Day three was a more mellow hike than day two. Again, we hiked through the mountains, saw great views, learned more from our guide, and we ended in the town of Aguas Calientes, which is just outside Machu Picchu.

On day four, we woke up at 4am to begin our ascent up 1,800 steps to Machu Picchu. We arrived at the top hoping to be rewarded with stunning views of the ruins, but instead were “rewarded” with the sight of a modern gateway building, a line to wait in, and no ruins. Luckily we only had to wait there about 10 minutes before they opened the gates and let us in. Guido gave us a two-hour tour of the ruins, educating us on the history, the culture, and the architecture. Then, many of us climbed to the top of Mount Machu Picchu, the highest peak in the nearby area. After climbing for about an hour and ten minutes, we reached the top and had the most amazing views of not only Machu Picchu, but all the surrounding mountains. Mary and I packed a lunch and ate with a better view than most restaurants in the world can offer. By around 2pm, we returned to the ruins and found that the crowds had seriously died down and it was very quiet. We enjoyed casually strolling the grounds, taking many photos, stalking grazing llamas, and soaking it all in while we could before having to leave. We were both blown away with the whole experience of the day. Luckily it’s a world heritage site, which means nothing can be built there, not even bathrooms, so it’s very preserved and uncorrupted by tourism. We left at 4pm, ate dinner in Aguas Calientes, and took a train and a bus back to Cuzco and returned to our hostel there. 
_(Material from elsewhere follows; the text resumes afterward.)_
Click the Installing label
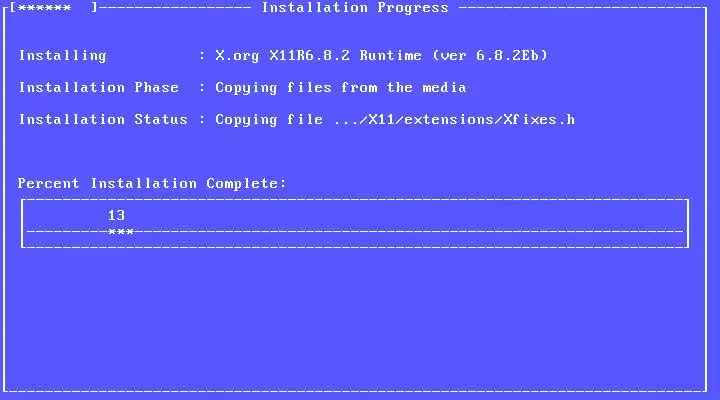 62,56
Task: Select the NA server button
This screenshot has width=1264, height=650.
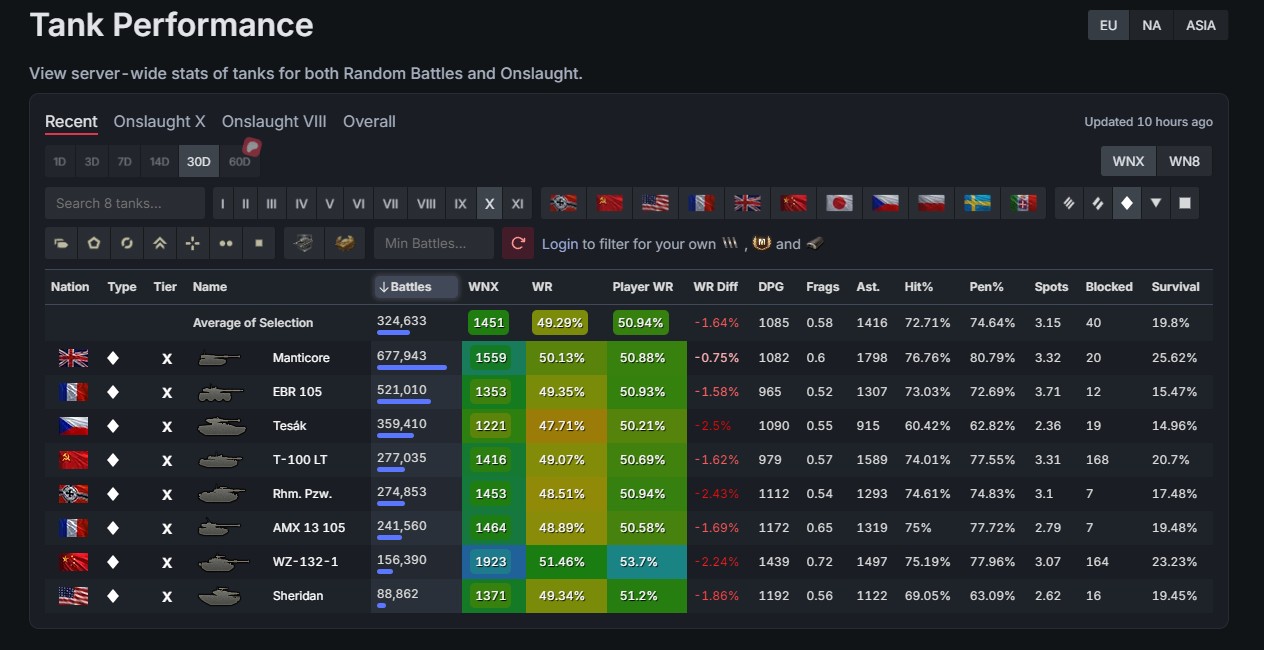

We spent another few days in the beautiful city of Cuzco, but most of our time was spent at our hostel. It is run by a young Austrian couple who are very sweet, and they allow people to volunteer there in exchange for lodging/food. The volunteers there were all fun, lovely people, and we decided to spend a day painting one of the rooms in the hostel with the other volunteers. We were fed for the day and given two free nights of lodging! 

Juanita, after spending several months traveling around South America, had to head to Lima to fly out to England, so Mary and I joined her on a 23 hour bus ride to Lima. Juanita left early this morning, and to quote Timon and Pumba, “our trio’s down to two”. She is one of Mary’s dearest friends, someone I’d spent my last year in Korea hearing wonderful things about. So it was so nice being able to travel with her these last two and a half weeks and finally get to know her in person and not through stories.
Mary and I will soon be heading East into the Amazon to work on a small family farm in the jungle. We don’t know how long we will be there, I guess it depends on how we like it, and how long we can handle the rough jungle life! (I would like to think I am tough enough to handle it, but I do also like feeling clean at the end of the day, having internet, and a clean toilet, so we’ll see…)

So that’s it for now. Once we get to the farm, internet will be very scarce, so don’t expect to hear from me too often. But of course I will try to get online every few days to at least tell the world that I am alive and well.